# [TUGAS LATIHAN A]
Menurut teks tentang minyak goreng, berapa kali pemakaian maksimal minyak goreng untuk menggoreng?
# [TUGAS LATIHAN B]
Tuliskan ulang bagian teks tentang minyak goreng yang dimulai dari "TIMESINDONESIA, MALANG –" dan berakhir pada "minyak goreng-pun tinggi.".
# [TUGAS LATIHAN C]
Teruskan teks tentang minyak goreng mulai dari sesudah kalimat terakhirnya.

# [TEKS PILIHAN]
•••

TIMESINDONESIA, MALANG – Berdasarkan data dari BPS 2019, konsumsi minyak goreng sawit pada tahun 2018 mencapai 10,79 liter atau kapital per tahun.
Konsumi minyak goreng sawit tahun 2019 dan 2020 diprediksi mengalami peningkatan masing-masing sebesar 11,09 dan 11,38 liter atau kapita per tahun. Hal ini tidak menolak kemungkinan limbah yang dihasilkan oleh minyak goreng-pun tinggi.
Advertisement
Pada dasarnya pemakaian maksimal minyak goreng adalah 3 atau 4 kali penggorengan. Jika minyak goreng ini digunakan berkali-kali, maka kandungan asam lemak semakin jenuh dan minyak akan berubah warna serta mengandung senyawa yang bersifat karsinogenik, yang kemudian disebut sebagai minyak jelantah.
Menurut Lipoetu (2011) minyak jelantah ini sangat tidak baik untuk dikomsumsi atau digunakan kembali untuk menggoreng makanan.

•••

# [ISI DATA]
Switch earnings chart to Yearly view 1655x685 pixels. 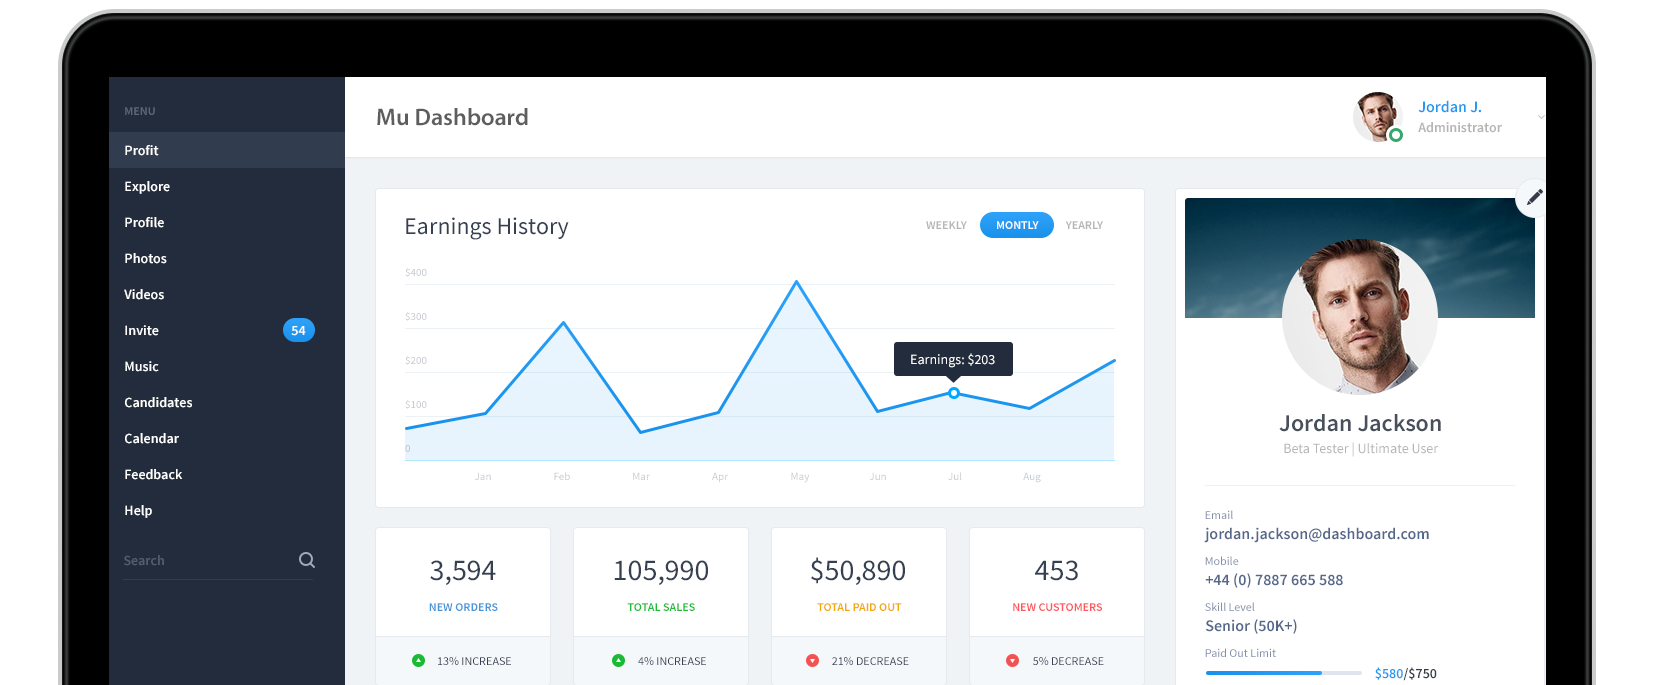click(x=1084, y=225)
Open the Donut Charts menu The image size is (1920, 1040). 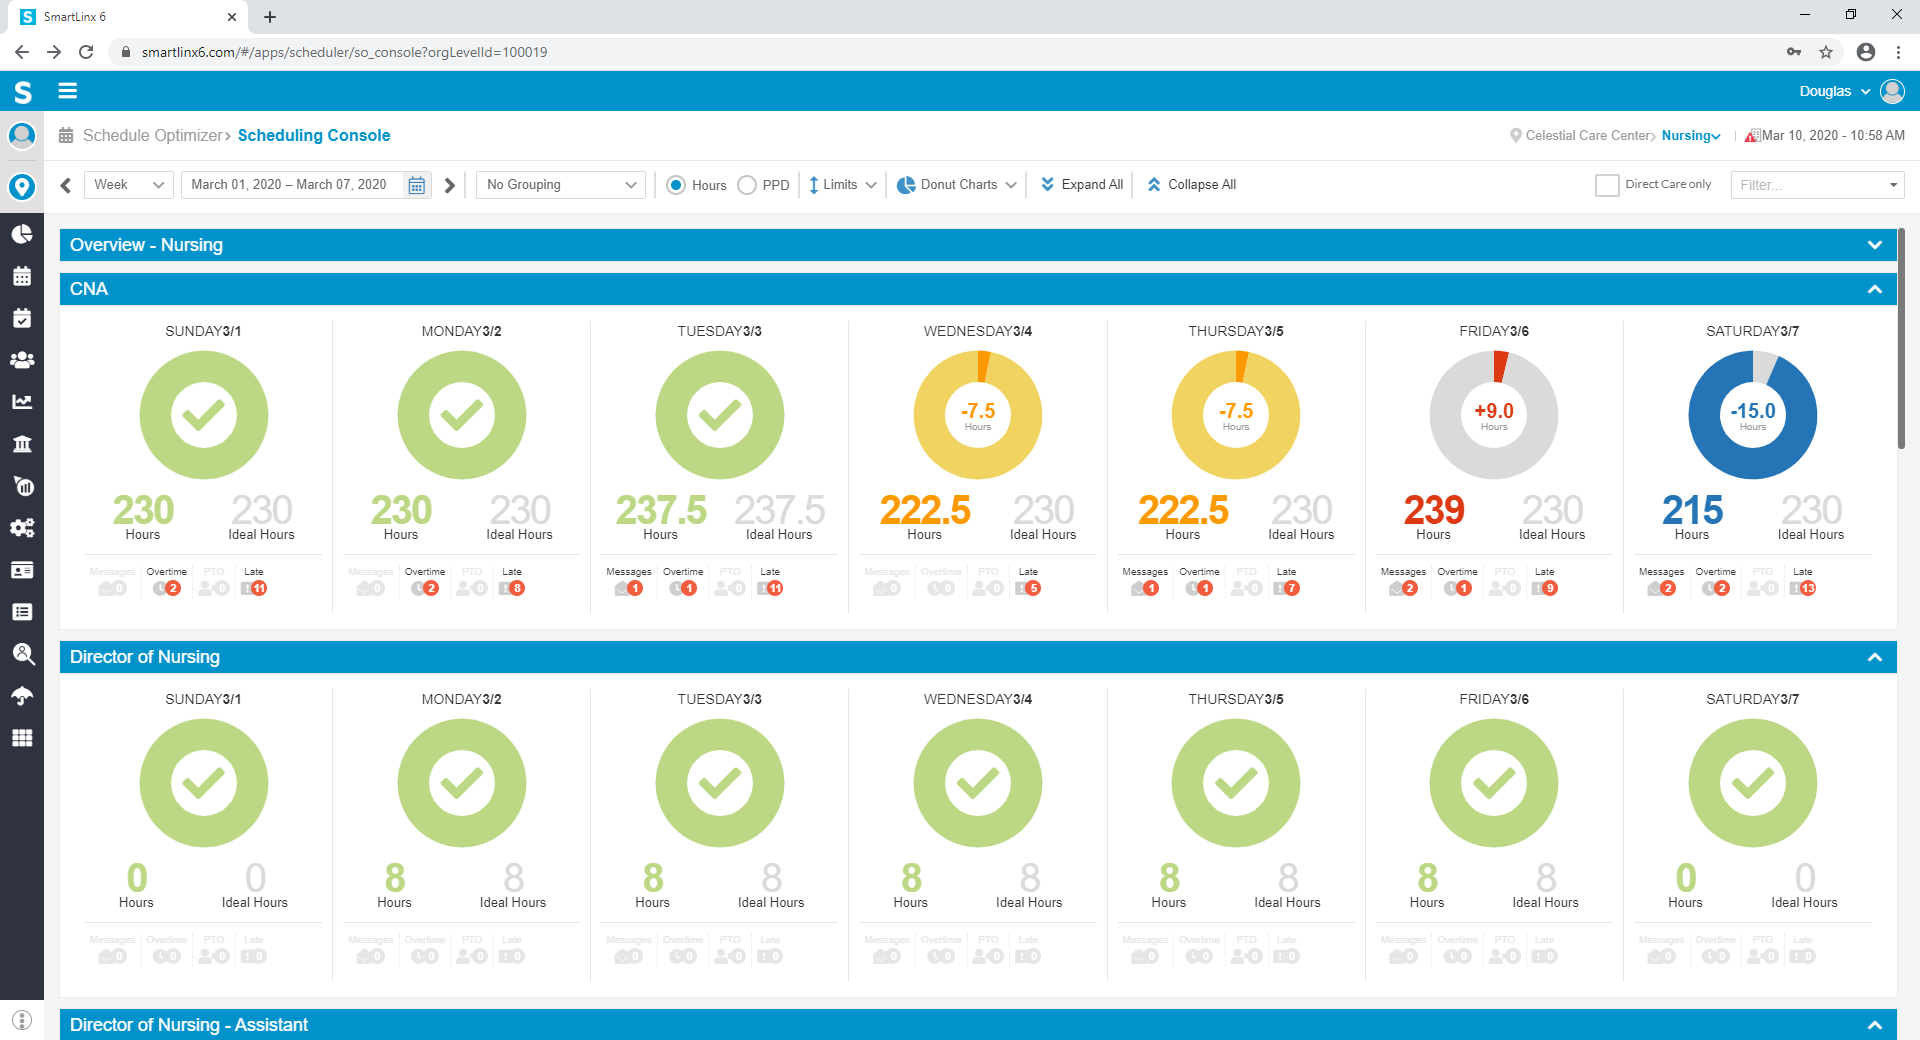(x=957, y=185)
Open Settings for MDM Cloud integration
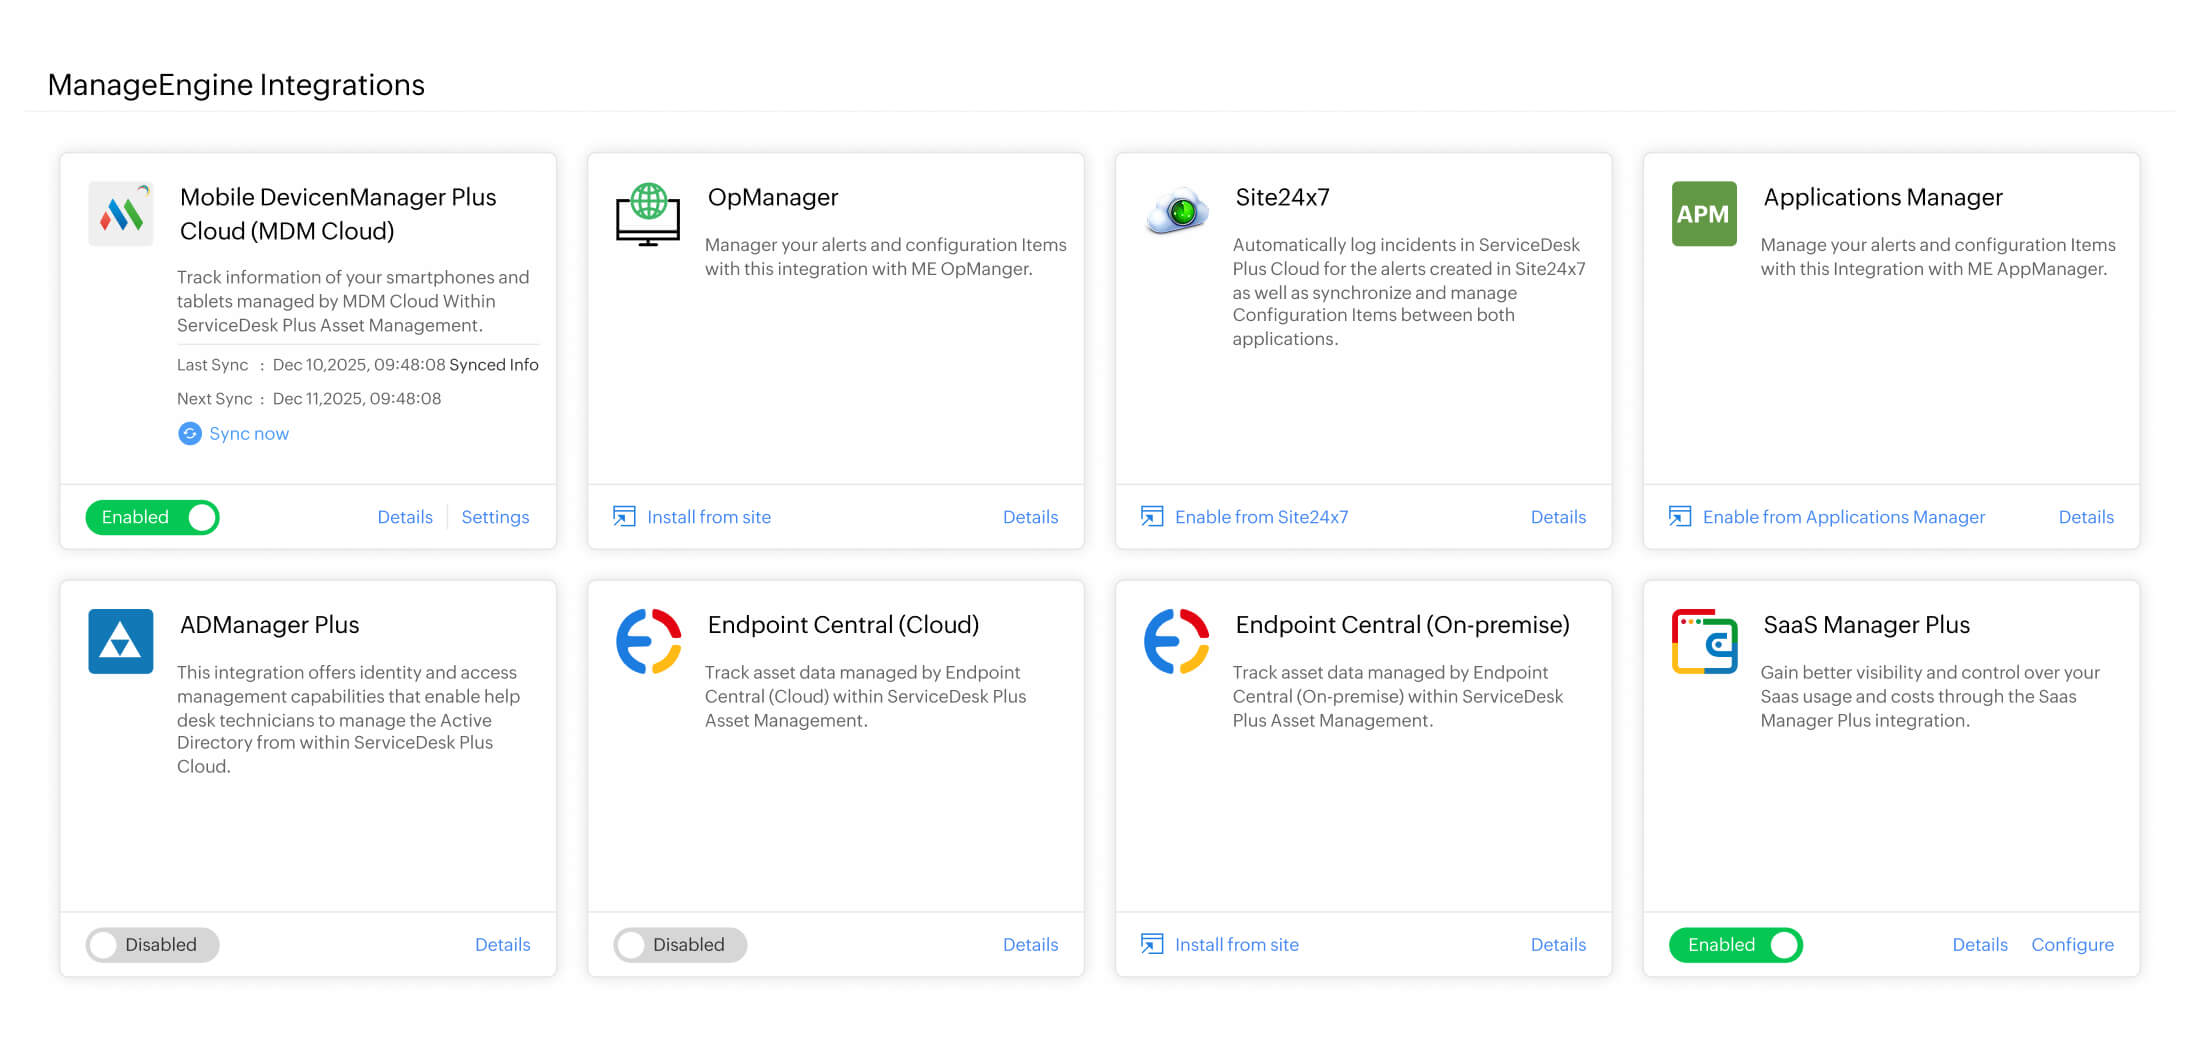 [495, 516]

•••

# [JAWABAN A]
3 atau 4 kali penggorengan.

# [JAWABAN B]
TIMESINDONESIA, MALANG – Berdasarkan data dari BPS 2019, konsumsi minyak goreng sawit pada tahun 2018 mencapai 10,79 liter atau kapital per tahun.
Konsumi minyak goreng sawit tahun 2019 dan 2020 diprediksi mengalami peningkatan masing-masing sebesar 11,09 dan 11,38 liter atau kapita per tahun. Hal ini tidak menolak kemungkinan limbah yang dihasilkan oleh minyak goreng-pun tinggi.

# [JAWABAN C]
Selain berbahaya bagi kesehatan, minyak jelantah juga berdampak negatif ketika dibuang sembarangan. Minyak jelantah berpotensi menimbulkan pencemaran air, pencemaran tanah, dan merusak ekosistem perairan.
Minyak jelantah yang mencampur dengan air dapat membentuk lapisan tipis di permukaan air, menghalangi pertukaran oksigen, dan mengganggu ekosistem air.
Pencemaran oleh minyak jelantah dapat juga merugikan organisme air, dengan cara mengkontaminasi makanan hewan-hewan didalam air, dan memerangkap hewan seperti burung, mamalia laut, dan penyu.
Selain itu, Minyak jelantah yang terserap dalam tanah juga dapat mencemari tanah dan menyebabkan penurunan tingkat kesuburan tanah serta mempengaruhi kandungan mineral dalam air bersih.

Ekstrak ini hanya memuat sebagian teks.